Question

If the temperature of the hot body is raised by $$5\mathrm{\%}$$ the rate of heat radiated would be increased by how much percentage?
(A) $$12\mathrm{\%}$$
(B) $$22\mathrm{\%}$$
(C) $$32\mathrm{\%}$$
(D) $$42\mathrm{\%}$$

Answer 1

Hint: The heat energy radiated is directly proportional to the fourth power of the temperature of the black body. The percentage increase is the difference between the new value and the old value divided by the new value.
Formula used: In this solution we will be using the following formulae;
$$H=\sigma A{T}^4$$ where $$H$$ is the heat energy radiated, $$\sigma$$ is the Stefan Boltzmann constant, $$A$$ is area of the surface of the blackbody, and $$T$$ is the absolute temperature of the black body.
$$PI={\displaystyle \frac{NV-OV}{OV}}$$ where $$PI$$ is the percentage increase of a particular value, $$NV$$ is the new value, and $$OV$$ is the old value.

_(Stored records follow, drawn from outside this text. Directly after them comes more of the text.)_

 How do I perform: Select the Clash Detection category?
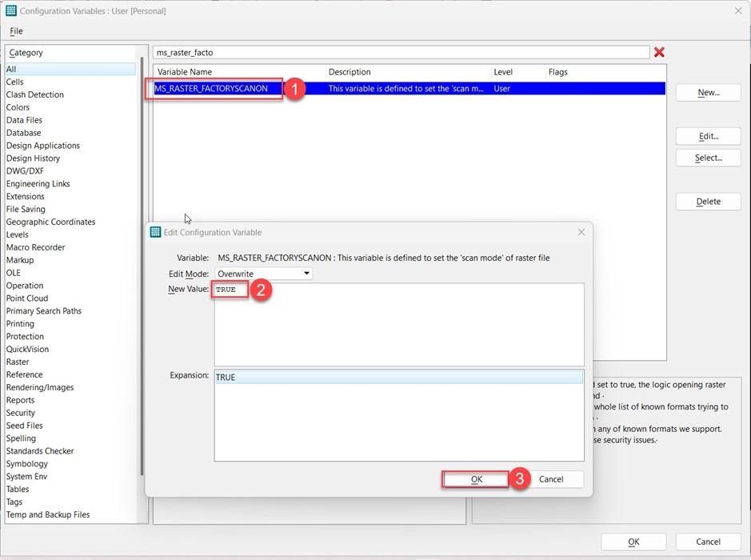click(34, 94)
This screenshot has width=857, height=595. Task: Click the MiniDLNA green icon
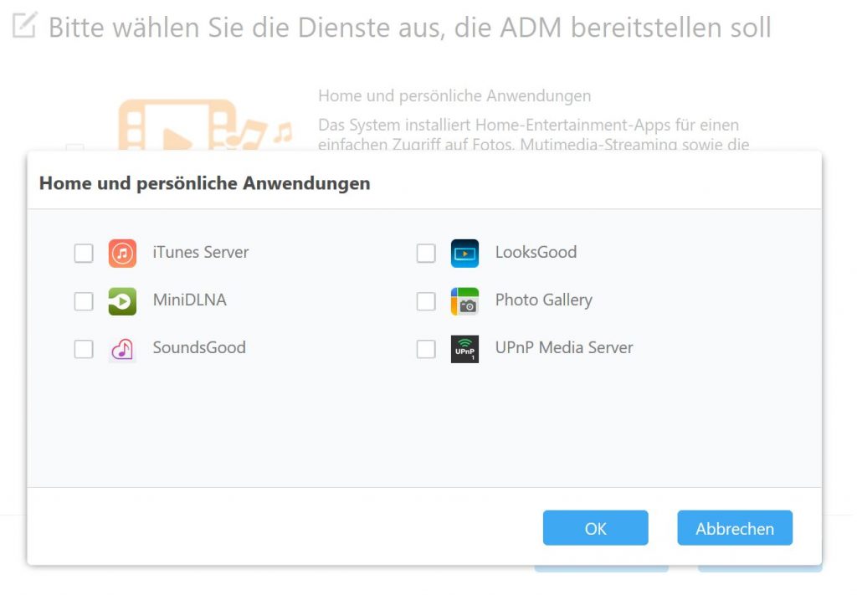coord(122,301)
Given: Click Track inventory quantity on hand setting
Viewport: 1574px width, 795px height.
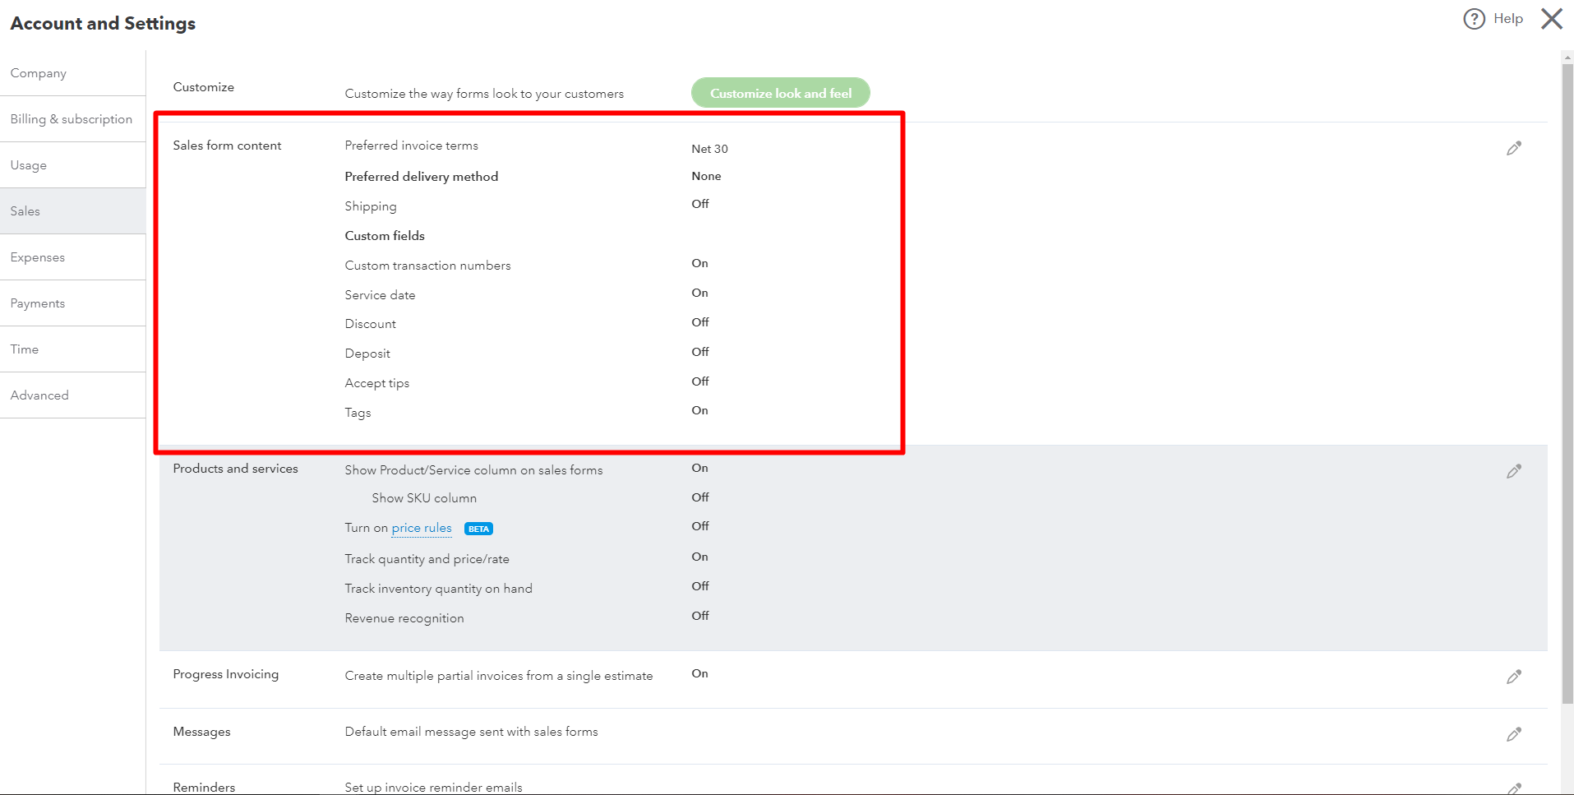Looking at the screenshot, I should [438, 589].
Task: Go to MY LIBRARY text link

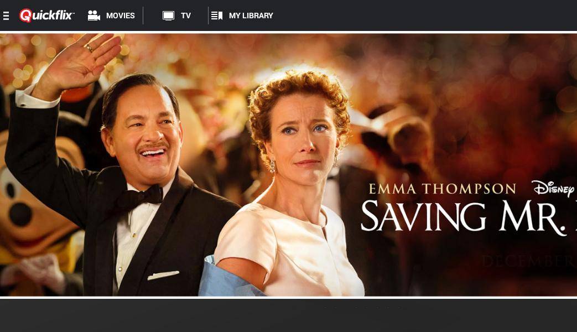Action: pyautogui.click(x=251, y=15)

Complete Step-by-Step solution:
Generally, the heat energy radiated by a black body is directly related to the fourth power of the temperature of that black body as given by the Stefan’s law as
$$H=\sigma A{T}^4$$ where $$\sigma$$ is the Stefan Boltzmann constant, $$A$$ is area of the surface of the blackbody, and $$T$$ is the absolute temperature of the black body
Temperature increasing by 5 percent signifies the final temperature to be
$$T^{\prime }=T+{\displaystyle \frac{5}{100}}T$$ which by adding and simplifying gives,
$$T^{\prime }={\displaystyle \frac{21}{20}}T$$
$$\Rightarrow {\displaystyle \frac{T^{\prime }}{T}}={\displaystyle \frac{21}{20}}$$
Percentage error can be defined as
$$PI={\displaystyle \frac{NV-OV}{OV}}$$ where $$PI$$ is the percentage increase of a particular value, $$NV$$ is the new value, and $$OV$$ is the old value.
Hence, percentage increase in the heat energy radiated would be defined as
$$PI={\displaystyle \frac{H^{\prime }-H}{H}}\times 100\mathrm{\%}$$
Where
$$H^{\prime }=\sigma AT{}^{\prime 4}$$
Hence,
$${\displaystyle \frac{H^{\prime }}{H}}={\displaystyle \frac{\sigma AT{}^{\prime 4}}{\sigma A{T}^4}}={\displaystyle \frac{T{}^{\prime 4}}{T^4}}={\left({\displaystyle \frac{T^{\prime }}{T}}\right)}^4$$
By inserting known values, we have
$${\displaystyle \frac{H^{\prime }}{H}}={\left({\displaystyle \frac{21}{20}}\right)}^4$$
Hence, by multiplying both sides by $$H$$, we get
$$H^{\prime }={\left({\displaystyle \frac{21}{20}}\right)}^{4}H$$
Going back to the definition, and inserting the value above into it we have
$$PI={\displaystyle \frac{{\left({\displaystyle \frac{21}{20}}\right)}^{4}H-H}{H}}\times 100\mathrm{\%}$$
Dividing numerator and denominator by $$H$$, we get
$$PI=\left[{\left({\displaystyle \frac{21}{20}}\right)}^4-1\right]\times 100\mathrm{\%}$$
$$PI=\left[{\left(1.05\right)}^4-1\right]\times 100\mathrm{\%}$$
Hence, finding the fourth power, we get
$$PI=\left[1.22-1\right]\times 100\mathrm{\%}$$
Computing the above relation, we get
$$PI=22\mathrm{\%}$$

Hence, the correct option is B.

Note: For clarity; you might have seen a text where heat radiated from a blackbody is written as
$$H=\epsilon \sigma A{T}^4$$ where $$\epsilon$$ is the emissivity of the body. This equation and the one above are identical, this is because for a black body, the emissivity is equal to 1, and hence can drop out of the equation. This equation is more generally used for heat radiated by any type of body.